Response: We appreciate the comment, however, our evaluation did not focus on the specific examination occurring at each follow-up point. Rather, we investigated the occurrence of any follow-up moment, which was identified by any radiological examination.
- Fig 1 is confusing. Please detail further in the legend.
Response: Figure 1 shows the follow-up visits over the course of each patient’s time at risk (depicted on each row) for the three specific time windows (2000-2005, 2005-2010, 2010-2015). The orange bars indicate the advised timing of follow-up based on the guidelines. We have added this explanation on page 7 lines 160-170. We agree the figure gives a messy picture, but that in fact reflects the pattern in patients receiving guideline-concordant follow-up.
- On the basis of these results, it would be an added value to see a proposed risk class scheduled follow up.

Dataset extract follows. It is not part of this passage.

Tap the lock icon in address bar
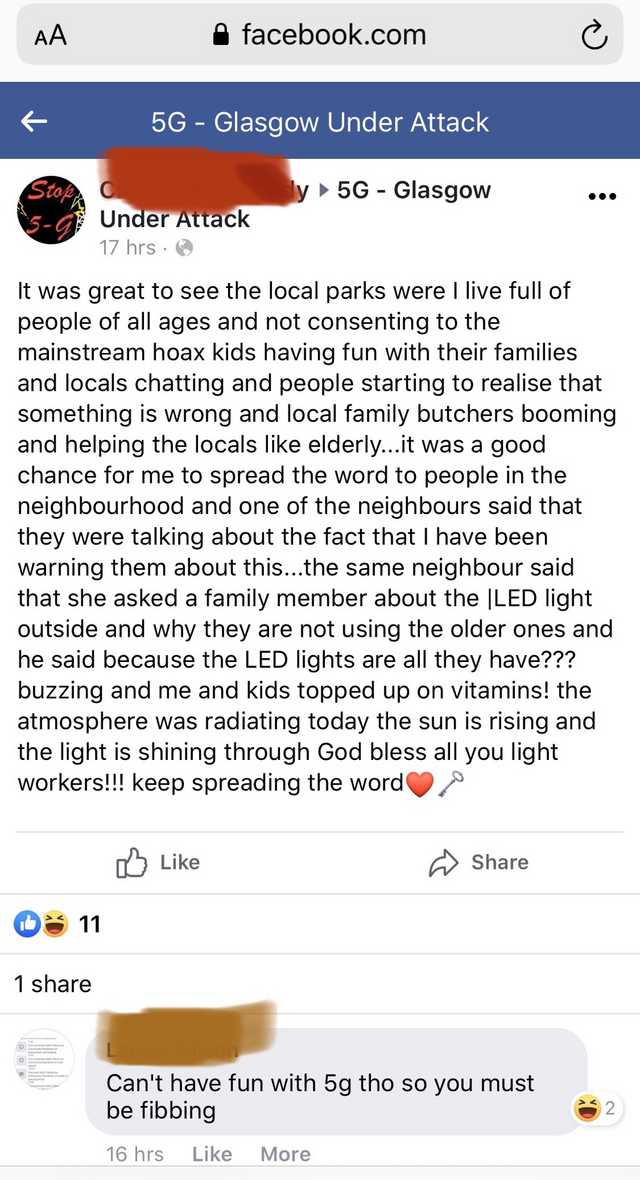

Response: We agree with the reviewer that the current ‘one-size-fits all’ approach may not be well suited for the different risks of recurrence in the heterogenous sarcoma population, and among the reasons why physicians do not follow the guidelines as described in the discussion. We have added more specifically that our results indicate the need for stratification based on known risk factors for recurrence (p10, lines 242-243).
Author Response File: Author Response.docx
Reviewer 2 Report
This is a very clear question with a clear answer
Very well written paper and very clearly written and analyzed with interesting results and conclusions
This is more of a descriptive paper than anything else with findings that are not so suprising in the sense that we image younger patients more and they more often have high grade tumours
The authors do mention that there is no data on improving OS with increased imaging so I would like to hear what they think guidelines should state or how they should be adapted
Based on their findings what are their future perspectives on this work - do they want to establish a tailored surveillance guideline based on their findings etc.
Author Response
We thank the editor and reviewers for their careful reading of the manuscript and constructive comments. We think these have considerably improved the manuscript. Below, we provide detailed responses to the comments. The line numbers refer to the revised document with track changes.
Yours sincerely,
Anouk Kruiswijk
- The authors do mention that there is no data on improving OS with increased imaging so I would like to hear what they think guidelines should state or how they should be adapted
Response: We thank the reviewer for reviewing our manuscript and the kind words. As discussed, we think that the currently used ‘one-size-fits-all’ approach in guidelines may not be suitable for the heterogenous sarcoma population. As a first step, guidelines could report follow-up frequency in risk classes based on known risk factors for recurrence, which we have now added more explicitly to the discussion (page 10 lines 242-243). In addition, clinicians could use prediction tools to make a more individualized prediction of LR/DM, to support them in creating risk-based follow-up schedules (page 10 lines 286-287).
- Based on their findings what are their future perspectives on this work - do they want to establish a tailored surveillance guideline based on their findings etc.
Response: Given the results of our study, it is clear that clinicians do not follow current guidelines and it would be of interest to understand their reasons in a more in-depth investigation. Since younger patients and patients with high-grade tumors have more frequent follow-up, it seems that clinicians already implicitly incorporate recurrence risk in their decision on follow-up frequency. As described above, we think that clinicians could be better supported in accurately estimating recurrence risk, e.g. by using prediction models to facilitate risk-based follow-up schedules.